Dit keer hebben we wel een gids. Helaas vertelt hij zijn riedeltje en op vragen kan hij nauwelijks antwoord geven (Lastige toeristen ook). We pakken nog even de zonsondergang mee.
Eten doen we dit keer in bij het hotel. In de omtrek van 15 min rijden met de auto zien we niks liggen waar we kunnen eten. Het is erg donker en de weg is smal. Iets te link om daar te gaan lopen.
Na een goede nachtrust en uitslapen voor ons doen, gaan we rond 8 uur naar Yogjakarta om het paleis van de sultan te zien. Als gids krijgen we een grappige dame met gevoel voor humor toegewezen.
Het paleis waar inmiddels de tiende generatie woont, heeft bepaalde vertrekken opengesteld voor publiek met oude meuk (geschenken uit binnen- en buitenland, keukengerei, kleding, foto's van een
studerende sultan van de negende generatie in Nederland in de jaren dertig)
Op de binnenplaats is iedere zaterdagochtend een wajong-voorstelling voor het publiek. Wees geduldig en neem je tijd. De voorstelling duurt ruim twee uur. Die tien minuten die wij stil zitten,
bewegen de schaduwpoppen niet. De gids legt uit dat eerst het verhaal begeleidt door muziek wordt verteld, in het Javaans! Daarna gaat de poppenspeler pas aan de slag.

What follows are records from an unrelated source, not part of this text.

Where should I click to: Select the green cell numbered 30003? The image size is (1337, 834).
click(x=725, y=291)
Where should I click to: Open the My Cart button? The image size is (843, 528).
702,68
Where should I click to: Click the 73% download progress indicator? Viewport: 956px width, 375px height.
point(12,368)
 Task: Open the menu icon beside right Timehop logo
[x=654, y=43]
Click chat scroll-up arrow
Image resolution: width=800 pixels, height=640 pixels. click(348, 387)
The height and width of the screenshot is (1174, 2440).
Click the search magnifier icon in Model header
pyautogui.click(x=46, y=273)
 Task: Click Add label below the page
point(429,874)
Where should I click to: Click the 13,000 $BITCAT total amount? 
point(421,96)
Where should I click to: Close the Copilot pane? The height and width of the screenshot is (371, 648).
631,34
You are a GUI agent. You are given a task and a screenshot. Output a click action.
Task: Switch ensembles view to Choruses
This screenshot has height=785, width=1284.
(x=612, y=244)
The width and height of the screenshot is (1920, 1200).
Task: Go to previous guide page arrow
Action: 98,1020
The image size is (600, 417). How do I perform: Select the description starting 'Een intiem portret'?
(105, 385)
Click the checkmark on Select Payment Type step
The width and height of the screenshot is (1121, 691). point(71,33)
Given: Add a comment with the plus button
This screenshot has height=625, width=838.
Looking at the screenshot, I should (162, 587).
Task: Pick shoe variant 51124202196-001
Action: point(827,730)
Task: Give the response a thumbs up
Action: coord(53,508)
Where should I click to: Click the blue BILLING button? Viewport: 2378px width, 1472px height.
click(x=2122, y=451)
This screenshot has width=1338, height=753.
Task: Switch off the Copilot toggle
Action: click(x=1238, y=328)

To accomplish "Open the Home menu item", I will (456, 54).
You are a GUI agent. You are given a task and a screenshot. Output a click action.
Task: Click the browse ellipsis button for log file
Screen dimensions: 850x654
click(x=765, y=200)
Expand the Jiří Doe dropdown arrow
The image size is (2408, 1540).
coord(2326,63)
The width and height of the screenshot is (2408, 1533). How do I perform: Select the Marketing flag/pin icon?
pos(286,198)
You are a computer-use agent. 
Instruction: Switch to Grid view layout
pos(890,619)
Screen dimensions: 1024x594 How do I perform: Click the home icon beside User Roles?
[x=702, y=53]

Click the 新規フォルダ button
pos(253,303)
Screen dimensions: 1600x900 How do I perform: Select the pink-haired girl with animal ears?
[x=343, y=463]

Wij houden het voorgezien en gaan shoppen bij de handvaardigheidswinkels. Dit viel niet mee. De eerst batik-shop verkocht alleen schilderijen. De tweede had ook niet veel naar onze smaak. Het enige
mooie stuk is een wikkelrok op een paspop. Zien hoe de hemden en rokken worden gemaakt is interessanter. Datzelfde geldt voor de wajongpoppen (de platte lederen) en de houtsnijwerkplaatsen. Mr.
Widon doet zijn best. Tegenover een filigrain silver winkel drinken we eindelijk kopi loewak. Sterk bakkie, maar daar waren wij wel aan toe.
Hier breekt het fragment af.